Fed Stress Tests: Large Banks Have Enough Capital To Lend During ‘Severe’ Recession

If a severe recession happens, the Federal Reserve‘s new annual stress tests shows large banks could continue lending to both households and businesses, a press release says.

There were 23 large banks surveyed, and the report finds that all of them are positioned to keep above their minimum capital requirements.

“Over the past year, the Federal Reserve has run three stress tests with several different hypothetical recessions, and all have confirmed that the banking system is strongly positioned to support the ongoing recovery,” said Vice Chair for Supervision Randal K. Quarles.

The restrictions of the pandemic will be done away with, the release says. Instead there will now be the normal restrictions on the stress capital buffer (SCB). That framework was set up last year and keeps in place strong capital requirements in the aggregate for bigger banks. The stress tests are a big part of how that is determined.

If banks don’t stay above their capital requirements, there will be restrictions passed down on capital distributions and discretionary bonus payments.

» **Tasks to perform**
[a] Summarize the article on Fed stress tests in two sentences.
[b] Retype the article on Fed stress tests word for word, beginning at the words "The restrictions of" and stopping after "that is determined.".

Stored data
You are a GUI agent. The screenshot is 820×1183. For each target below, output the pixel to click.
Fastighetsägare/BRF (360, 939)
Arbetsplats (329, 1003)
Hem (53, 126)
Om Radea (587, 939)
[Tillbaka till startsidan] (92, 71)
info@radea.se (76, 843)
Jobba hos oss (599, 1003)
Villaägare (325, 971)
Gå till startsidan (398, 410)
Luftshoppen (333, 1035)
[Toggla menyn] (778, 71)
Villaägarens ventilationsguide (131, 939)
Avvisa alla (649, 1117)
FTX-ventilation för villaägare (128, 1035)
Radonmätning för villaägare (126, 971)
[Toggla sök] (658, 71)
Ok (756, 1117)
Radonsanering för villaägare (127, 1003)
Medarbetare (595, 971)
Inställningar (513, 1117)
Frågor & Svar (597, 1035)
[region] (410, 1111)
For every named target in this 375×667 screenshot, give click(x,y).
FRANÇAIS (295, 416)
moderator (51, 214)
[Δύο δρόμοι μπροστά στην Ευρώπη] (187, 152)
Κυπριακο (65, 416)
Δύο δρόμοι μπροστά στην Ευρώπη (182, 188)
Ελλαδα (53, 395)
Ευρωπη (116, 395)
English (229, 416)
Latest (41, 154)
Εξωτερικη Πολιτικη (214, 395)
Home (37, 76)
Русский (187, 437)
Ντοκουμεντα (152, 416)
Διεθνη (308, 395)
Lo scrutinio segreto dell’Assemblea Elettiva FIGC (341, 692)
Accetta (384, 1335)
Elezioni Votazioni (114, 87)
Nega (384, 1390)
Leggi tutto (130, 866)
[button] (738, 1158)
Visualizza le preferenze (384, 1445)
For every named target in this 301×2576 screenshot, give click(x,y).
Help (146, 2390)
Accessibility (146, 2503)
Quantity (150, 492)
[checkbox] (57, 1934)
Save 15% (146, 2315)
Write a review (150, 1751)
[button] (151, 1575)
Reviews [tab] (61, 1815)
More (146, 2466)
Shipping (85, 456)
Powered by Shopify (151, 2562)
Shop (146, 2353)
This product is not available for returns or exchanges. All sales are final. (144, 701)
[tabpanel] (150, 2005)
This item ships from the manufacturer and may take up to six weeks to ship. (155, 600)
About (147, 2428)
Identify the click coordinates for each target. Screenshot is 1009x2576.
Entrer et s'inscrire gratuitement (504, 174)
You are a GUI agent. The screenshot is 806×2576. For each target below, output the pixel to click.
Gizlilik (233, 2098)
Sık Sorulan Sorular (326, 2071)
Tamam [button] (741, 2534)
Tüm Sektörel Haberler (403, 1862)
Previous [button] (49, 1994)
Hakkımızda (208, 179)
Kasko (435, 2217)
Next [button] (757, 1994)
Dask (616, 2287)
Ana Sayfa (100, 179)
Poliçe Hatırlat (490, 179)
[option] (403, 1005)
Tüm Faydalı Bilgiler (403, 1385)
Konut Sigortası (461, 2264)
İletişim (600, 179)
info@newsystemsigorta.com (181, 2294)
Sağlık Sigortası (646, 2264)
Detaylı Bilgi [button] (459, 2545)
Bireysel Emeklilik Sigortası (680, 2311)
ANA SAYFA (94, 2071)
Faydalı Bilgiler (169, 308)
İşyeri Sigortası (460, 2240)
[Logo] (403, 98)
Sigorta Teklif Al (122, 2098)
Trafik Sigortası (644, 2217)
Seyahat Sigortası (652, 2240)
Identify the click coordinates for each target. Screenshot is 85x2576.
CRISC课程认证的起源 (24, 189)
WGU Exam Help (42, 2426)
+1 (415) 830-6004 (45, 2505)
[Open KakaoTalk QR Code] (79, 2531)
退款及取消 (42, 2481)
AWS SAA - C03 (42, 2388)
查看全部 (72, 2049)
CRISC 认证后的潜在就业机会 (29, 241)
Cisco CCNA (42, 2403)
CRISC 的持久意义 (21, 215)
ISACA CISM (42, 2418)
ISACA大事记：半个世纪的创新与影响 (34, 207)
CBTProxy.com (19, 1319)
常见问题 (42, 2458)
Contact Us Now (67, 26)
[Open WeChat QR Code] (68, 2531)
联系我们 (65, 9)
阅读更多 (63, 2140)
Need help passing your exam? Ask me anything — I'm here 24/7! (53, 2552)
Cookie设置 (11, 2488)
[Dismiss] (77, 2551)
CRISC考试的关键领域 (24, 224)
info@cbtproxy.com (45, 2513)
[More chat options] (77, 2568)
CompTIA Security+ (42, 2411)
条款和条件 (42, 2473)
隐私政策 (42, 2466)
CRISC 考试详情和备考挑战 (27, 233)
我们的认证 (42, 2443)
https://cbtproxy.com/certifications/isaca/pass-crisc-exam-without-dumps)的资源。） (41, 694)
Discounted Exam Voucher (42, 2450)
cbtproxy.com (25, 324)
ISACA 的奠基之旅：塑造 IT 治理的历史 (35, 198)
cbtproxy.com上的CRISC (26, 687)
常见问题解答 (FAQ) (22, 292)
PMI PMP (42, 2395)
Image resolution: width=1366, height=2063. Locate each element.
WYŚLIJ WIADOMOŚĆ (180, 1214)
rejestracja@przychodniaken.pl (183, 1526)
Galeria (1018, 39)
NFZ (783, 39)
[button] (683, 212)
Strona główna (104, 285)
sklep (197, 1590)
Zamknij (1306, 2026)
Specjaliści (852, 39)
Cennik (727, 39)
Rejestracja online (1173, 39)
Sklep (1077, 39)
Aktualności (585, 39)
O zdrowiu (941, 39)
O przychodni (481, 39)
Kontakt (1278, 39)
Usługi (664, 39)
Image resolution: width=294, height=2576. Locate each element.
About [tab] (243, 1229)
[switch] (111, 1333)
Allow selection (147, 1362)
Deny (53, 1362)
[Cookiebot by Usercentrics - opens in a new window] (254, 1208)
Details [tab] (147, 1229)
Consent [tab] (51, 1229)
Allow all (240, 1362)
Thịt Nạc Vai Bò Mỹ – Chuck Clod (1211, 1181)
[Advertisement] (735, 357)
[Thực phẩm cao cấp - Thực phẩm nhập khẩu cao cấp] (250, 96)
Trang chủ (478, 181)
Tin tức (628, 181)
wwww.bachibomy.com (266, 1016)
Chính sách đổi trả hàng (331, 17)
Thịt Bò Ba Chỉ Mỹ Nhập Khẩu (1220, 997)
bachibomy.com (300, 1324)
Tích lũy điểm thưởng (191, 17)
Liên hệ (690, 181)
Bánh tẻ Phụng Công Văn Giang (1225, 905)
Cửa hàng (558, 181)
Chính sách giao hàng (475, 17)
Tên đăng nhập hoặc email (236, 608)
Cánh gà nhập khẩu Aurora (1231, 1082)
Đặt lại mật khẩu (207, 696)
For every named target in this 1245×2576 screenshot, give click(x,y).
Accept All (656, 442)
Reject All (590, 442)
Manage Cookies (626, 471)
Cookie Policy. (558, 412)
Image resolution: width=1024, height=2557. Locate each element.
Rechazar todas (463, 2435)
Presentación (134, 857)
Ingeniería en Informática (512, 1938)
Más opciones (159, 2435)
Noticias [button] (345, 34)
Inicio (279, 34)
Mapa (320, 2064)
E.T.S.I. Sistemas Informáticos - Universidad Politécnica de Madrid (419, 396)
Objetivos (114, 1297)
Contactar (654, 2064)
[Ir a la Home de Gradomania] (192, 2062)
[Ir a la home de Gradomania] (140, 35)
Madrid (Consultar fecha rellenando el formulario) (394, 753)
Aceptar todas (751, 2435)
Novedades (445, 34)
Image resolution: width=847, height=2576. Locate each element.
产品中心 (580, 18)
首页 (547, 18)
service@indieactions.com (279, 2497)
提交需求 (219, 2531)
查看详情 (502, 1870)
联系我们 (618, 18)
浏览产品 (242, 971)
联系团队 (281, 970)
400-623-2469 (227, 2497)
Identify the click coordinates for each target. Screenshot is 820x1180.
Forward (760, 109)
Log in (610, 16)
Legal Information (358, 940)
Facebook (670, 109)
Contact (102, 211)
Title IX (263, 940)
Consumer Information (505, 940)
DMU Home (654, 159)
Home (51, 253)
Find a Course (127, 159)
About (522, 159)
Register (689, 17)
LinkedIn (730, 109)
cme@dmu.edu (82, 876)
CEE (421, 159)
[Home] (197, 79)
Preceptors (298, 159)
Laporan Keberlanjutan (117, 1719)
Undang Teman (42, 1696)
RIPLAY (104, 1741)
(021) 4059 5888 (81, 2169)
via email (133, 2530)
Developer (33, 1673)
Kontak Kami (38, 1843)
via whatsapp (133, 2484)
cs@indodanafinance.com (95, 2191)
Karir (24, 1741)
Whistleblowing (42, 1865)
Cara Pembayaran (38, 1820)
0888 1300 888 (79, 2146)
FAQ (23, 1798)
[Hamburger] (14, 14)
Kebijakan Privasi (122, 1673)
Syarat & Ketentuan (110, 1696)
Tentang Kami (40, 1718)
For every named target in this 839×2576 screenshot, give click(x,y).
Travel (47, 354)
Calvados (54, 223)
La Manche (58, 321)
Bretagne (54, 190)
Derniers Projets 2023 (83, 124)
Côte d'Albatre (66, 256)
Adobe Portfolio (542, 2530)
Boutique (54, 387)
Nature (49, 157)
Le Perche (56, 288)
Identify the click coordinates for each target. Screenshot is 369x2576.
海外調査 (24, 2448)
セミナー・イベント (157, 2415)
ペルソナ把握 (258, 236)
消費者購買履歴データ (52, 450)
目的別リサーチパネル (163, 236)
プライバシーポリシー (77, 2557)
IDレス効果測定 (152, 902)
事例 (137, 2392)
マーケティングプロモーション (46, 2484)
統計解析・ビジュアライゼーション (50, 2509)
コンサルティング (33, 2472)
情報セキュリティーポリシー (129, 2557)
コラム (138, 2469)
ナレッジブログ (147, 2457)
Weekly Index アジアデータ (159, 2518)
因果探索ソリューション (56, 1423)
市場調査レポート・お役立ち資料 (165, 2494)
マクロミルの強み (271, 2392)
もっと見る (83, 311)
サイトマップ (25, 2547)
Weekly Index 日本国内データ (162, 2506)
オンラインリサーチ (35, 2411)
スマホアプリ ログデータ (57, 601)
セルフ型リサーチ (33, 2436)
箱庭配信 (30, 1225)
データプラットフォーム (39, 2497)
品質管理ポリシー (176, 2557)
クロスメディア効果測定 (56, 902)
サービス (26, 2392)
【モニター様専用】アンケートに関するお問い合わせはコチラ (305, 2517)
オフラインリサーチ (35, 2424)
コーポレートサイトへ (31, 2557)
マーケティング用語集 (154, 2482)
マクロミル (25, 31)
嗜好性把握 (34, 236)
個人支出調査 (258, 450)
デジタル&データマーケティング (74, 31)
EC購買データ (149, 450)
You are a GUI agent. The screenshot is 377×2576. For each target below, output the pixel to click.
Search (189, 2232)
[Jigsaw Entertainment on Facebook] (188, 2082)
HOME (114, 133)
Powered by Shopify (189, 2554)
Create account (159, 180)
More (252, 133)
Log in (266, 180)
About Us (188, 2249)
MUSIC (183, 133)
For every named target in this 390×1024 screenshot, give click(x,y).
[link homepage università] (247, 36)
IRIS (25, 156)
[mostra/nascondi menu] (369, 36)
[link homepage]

» **Answer section**
[a] The Federal Reserve's new annual stress tests found that all 23 large banks surveyed could stay above their minimum capital requirements and keep lending to households and businesses during a severe recession. The pandemic restrictions will be replaced by the normal stress capital buffer restrictions, and banks that do not stay above their capital requirements will face restrictions on capital distributions and discretionary bonus payments.

[b]
The restrictions of the pandemic will be done away with, the release says. Instead there will now be the normal restrictions on the stress capital buffer (SCB). That framework was set up last year and keeps in place strong capital requirements in the aggregate for bigger banks. The stress tests are a big part of how that is determined.